Neeson portrays Ottway, a huntsman working on an Alaskan oil reserve. He specializes in protecting the workers and making the site safer by removing it of any wolves or carnivorous mammals. As Ottway and the team prepare to head back home following the completion of their work up North, their plane intercepts a vicious blizzard and crashes in the middle of the cold desert. Stranded with no tools of use or food, this team of 7 must band together and find a way out of the wolf-occupied forestry of Alaska in order to survive another day. The story, while basic enough, is given a heart and soul through Neeson’s frail shell of a man, presenting the viewer with a haunting look within his mind. The psychological machinations of the character really help ground the madness and carnage that surrounds Ottway and his team of impulsive oil workers. This also makes the film feel less like an action film and more akin to a dramatic tale of survival, bringing Robert Zemeckis’ Cast Away to mind on numerous occasions.

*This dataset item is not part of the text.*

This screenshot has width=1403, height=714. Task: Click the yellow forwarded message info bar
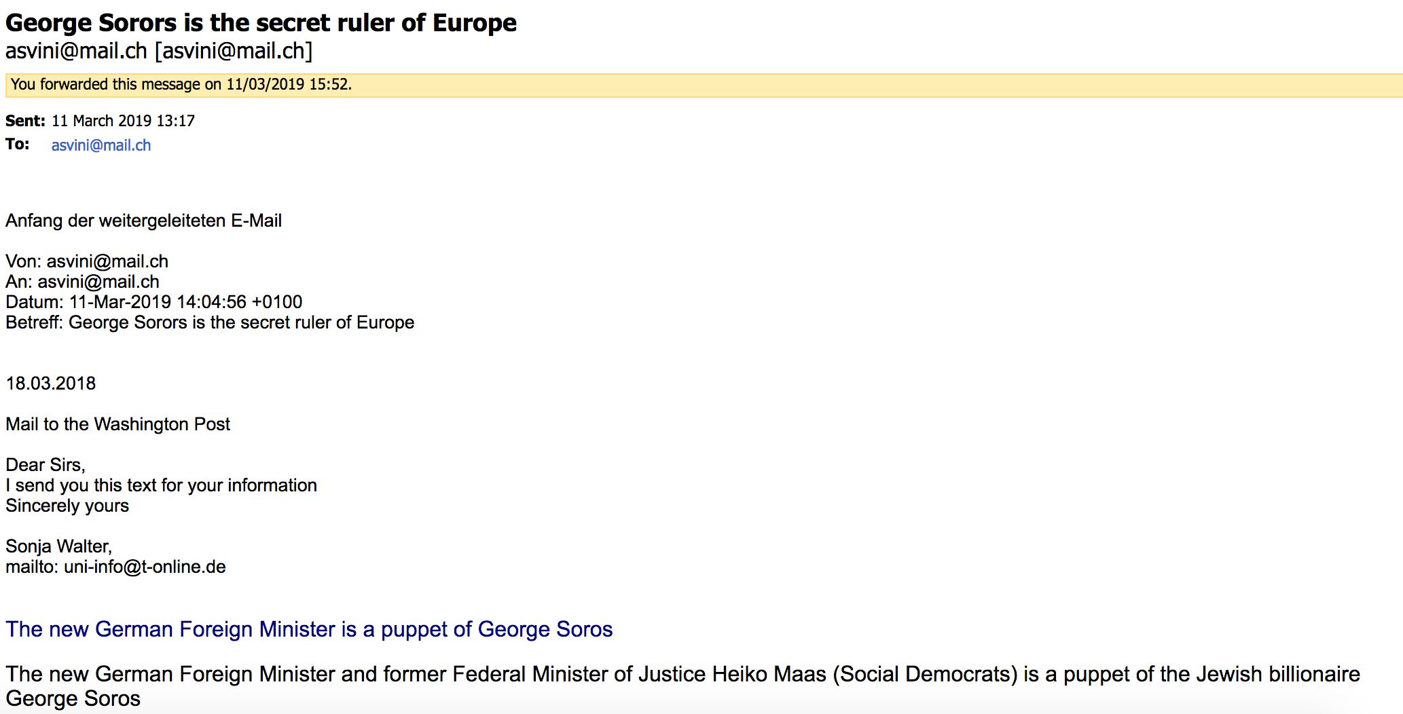pos(704,85)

In The Grey, no one is happy. Even the most fleeting moments of joy are punctuated by an ever-present sense of dread. Who better to illustrate a broken, emotionally unstable man than Liam Neeson. The past few years have shown the actor play numerous sorrowful characters, often mirroring his tragic personal life to a chilling degree, and The Grey presents Ottway as a man with nothing left to live for. It’s a chilling performance and easily one of Neeson’s best in years. The rest of the cast fares quite well too, presenting serviceable secondary characters thanks to a fairly solid script. While it’s not perfect and could benefit from a few tighter spots, it’s a welcome return to form for Carnahan, whose gritty crime thriller Narc seems further and further away. He infuses his film with a cold, suffocating air, making even the lushest of while landscapes seem deadly. The wolves are essentially its pawns, pursuing its prey and striking viciously. It’s philosophical agenda is surprising as well, especially in a film of its nature. Carnahan raises many questions of survival and life through the use of increasingly bleak scenarios, including whether or not one has lived life to the fullest degree. It’s a welcome addition that, while not fully developed or seamlessly sewed-in, makes the film resonate more as a whole.
Without giving anything away, the film’s powerful finale and its wolves have been criticized by many for its abrupt nature and lack of realism in its untamed creatures. If anything, the wolves only serve as yet another allegory to death; the fact that they seem one step ahead of the humans in most of its scenarios is generally irrelevant. If the cold or lack of food won’t kill them, then the wolves will. At its core, The Grey is a gritty tale of survival and showcases a group’s final push towards getting back home. This is a film book-ended by equally emotional ends and a thrilling, harrowing plot. It truly is a shame that the film’s studio took an easy way out and masqueraded the film as nothing more than a brainless, ridiculous action film as it packs a surprisingly potent dramatic punch thanks to Neeson and Carnahan’s great chemistry in front and behind the camera. Don’t let the ads fool you; The Grey is much more than the sum of its parts.